Time: 10:50 AM to 11:40 AM
Everything you have done this week sent data to the cloud. In this section, you will run a language model entirely on your own laptop. Nothing leaves your machine.

Install Ollama

Install Ollama on your laptop (not the Pi, your laptop has more compute):
Visit ollama.com and download the installer, or run:
curl -fsSL https://ollama.com/install.sh | sh

Pull a model

Download a small model that fits in memory:
ollama pull llama3.2:3b
This is about 2 GB. Once downloaded, it runs entirely offline.
If your laptop has 8 GB of RAM or less, use a smaller quantized model instead:
ollama pull llama3.2:3b-instruct-q4_K_M
This runs on as little as 4 GB of RAM.

Chat locally

ollama run llama3.2:3b
Type questions and get answers. Nothing leaves your machine. No internet required after the initial download.

Connect it to the robot

Update the chatbot from Day 3 to point at your local Ollama instance instead of the OpenAI API. This is a two-line code change: swap the API endpoint to localhost and update the model name.
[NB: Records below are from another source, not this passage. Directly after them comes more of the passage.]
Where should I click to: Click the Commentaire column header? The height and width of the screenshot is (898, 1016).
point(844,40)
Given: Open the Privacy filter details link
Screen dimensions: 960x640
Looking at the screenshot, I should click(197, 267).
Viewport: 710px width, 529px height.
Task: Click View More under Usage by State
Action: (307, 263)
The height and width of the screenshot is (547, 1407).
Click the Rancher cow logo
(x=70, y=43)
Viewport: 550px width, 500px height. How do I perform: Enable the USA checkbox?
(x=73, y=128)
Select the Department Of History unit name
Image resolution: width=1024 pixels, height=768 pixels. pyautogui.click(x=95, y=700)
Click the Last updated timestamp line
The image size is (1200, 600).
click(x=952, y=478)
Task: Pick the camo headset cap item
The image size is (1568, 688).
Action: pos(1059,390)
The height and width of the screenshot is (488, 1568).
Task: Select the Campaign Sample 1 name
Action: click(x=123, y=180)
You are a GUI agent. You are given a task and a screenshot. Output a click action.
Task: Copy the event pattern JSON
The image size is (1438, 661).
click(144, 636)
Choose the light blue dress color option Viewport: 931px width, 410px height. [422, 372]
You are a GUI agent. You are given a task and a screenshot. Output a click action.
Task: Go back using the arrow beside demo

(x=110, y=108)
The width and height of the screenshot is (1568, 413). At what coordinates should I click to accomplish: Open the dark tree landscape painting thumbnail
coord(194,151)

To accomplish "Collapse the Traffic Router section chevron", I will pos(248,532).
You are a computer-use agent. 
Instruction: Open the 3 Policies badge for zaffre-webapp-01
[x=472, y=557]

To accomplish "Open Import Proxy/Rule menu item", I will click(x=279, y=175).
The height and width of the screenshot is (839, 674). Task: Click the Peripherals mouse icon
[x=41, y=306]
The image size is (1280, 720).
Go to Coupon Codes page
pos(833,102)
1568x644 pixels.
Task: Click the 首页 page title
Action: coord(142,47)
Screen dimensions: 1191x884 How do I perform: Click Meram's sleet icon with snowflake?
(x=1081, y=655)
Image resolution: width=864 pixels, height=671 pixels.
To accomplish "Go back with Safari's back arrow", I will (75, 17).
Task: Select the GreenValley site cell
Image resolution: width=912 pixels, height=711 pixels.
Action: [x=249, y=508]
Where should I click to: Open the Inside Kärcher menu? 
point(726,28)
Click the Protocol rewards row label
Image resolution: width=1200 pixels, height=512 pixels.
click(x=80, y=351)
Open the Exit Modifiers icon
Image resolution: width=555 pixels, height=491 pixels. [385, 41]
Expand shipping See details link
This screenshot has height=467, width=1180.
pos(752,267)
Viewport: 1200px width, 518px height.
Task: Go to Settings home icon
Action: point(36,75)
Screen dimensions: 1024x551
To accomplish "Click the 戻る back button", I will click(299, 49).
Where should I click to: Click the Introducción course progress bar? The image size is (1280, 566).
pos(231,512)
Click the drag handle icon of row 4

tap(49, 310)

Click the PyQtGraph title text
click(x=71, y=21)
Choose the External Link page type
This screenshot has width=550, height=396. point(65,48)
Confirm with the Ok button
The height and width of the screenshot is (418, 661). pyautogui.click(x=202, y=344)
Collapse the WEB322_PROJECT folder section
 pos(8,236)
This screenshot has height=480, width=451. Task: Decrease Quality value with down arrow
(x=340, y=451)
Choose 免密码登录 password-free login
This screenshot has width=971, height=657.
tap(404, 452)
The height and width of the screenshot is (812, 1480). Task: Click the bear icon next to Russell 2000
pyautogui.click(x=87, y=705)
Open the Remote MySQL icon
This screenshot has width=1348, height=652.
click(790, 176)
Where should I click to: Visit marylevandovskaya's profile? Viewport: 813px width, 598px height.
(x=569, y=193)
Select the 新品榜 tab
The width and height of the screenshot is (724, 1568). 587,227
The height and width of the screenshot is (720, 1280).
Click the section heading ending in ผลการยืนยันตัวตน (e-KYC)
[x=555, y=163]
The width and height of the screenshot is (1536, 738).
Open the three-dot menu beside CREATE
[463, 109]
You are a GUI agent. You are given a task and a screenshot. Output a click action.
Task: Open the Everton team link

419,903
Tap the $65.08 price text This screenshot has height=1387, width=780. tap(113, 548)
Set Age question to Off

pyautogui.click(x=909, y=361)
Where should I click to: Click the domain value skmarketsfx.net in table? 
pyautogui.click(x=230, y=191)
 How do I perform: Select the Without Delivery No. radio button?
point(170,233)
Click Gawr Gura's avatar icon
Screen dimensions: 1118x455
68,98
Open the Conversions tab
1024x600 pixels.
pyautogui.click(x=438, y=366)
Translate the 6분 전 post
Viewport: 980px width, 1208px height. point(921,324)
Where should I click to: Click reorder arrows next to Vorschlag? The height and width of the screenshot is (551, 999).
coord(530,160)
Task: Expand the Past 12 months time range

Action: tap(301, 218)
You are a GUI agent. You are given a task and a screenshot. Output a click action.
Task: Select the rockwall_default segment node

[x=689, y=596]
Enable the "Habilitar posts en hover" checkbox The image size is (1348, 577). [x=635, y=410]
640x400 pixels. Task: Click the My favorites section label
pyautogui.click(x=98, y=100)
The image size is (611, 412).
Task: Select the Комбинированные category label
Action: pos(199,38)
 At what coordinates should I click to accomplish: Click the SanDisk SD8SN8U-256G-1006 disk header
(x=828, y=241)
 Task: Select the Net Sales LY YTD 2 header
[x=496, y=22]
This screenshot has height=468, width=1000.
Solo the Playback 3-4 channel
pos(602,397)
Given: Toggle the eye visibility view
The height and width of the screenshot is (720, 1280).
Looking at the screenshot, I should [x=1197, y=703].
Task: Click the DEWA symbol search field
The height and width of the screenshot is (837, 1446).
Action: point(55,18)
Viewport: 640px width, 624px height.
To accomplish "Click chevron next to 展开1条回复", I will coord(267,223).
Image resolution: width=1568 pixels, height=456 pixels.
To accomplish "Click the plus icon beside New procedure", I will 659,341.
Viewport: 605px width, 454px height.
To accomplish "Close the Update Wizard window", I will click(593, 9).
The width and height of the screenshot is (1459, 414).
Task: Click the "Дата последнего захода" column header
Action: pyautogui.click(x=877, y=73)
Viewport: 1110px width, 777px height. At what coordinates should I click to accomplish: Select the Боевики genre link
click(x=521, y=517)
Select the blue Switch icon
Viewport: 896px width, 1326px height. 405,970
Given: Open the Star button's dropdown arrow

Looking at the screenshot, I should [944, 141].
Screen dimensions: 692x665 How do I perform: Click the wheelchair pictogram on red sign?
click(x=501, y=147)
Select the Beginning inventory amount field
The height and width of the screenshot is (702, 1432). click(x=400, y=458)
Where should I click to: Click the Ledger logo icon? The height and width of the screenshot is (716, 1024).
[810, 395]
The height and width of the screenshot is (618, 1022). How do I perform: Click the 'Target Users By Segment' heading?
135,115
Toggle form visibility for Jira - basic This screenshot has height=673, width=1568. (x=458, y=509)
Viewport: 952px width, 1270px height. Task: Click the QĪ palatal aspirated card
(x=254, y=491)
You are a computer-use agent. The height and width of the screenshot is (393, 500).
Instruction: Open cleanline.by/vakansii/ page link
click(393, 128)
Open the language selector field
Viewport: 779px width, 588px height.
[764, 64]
When to use local vs cloud

Use caseRecommendation
Personal projectsLocal is fine
Medical or legal dataLocal required
Battlefield or air-gapped systemsLocal, audited, air-gapped
Cutting-edge quality neededCloud (newest models)
Cost-sensitive high volumeLocal (no per-token cost)
The capability is nearly identical. What you lose with local models is cutting-edge quality. What you gain is privacy, zero cost per token, no rate limits, and no third-party dependency.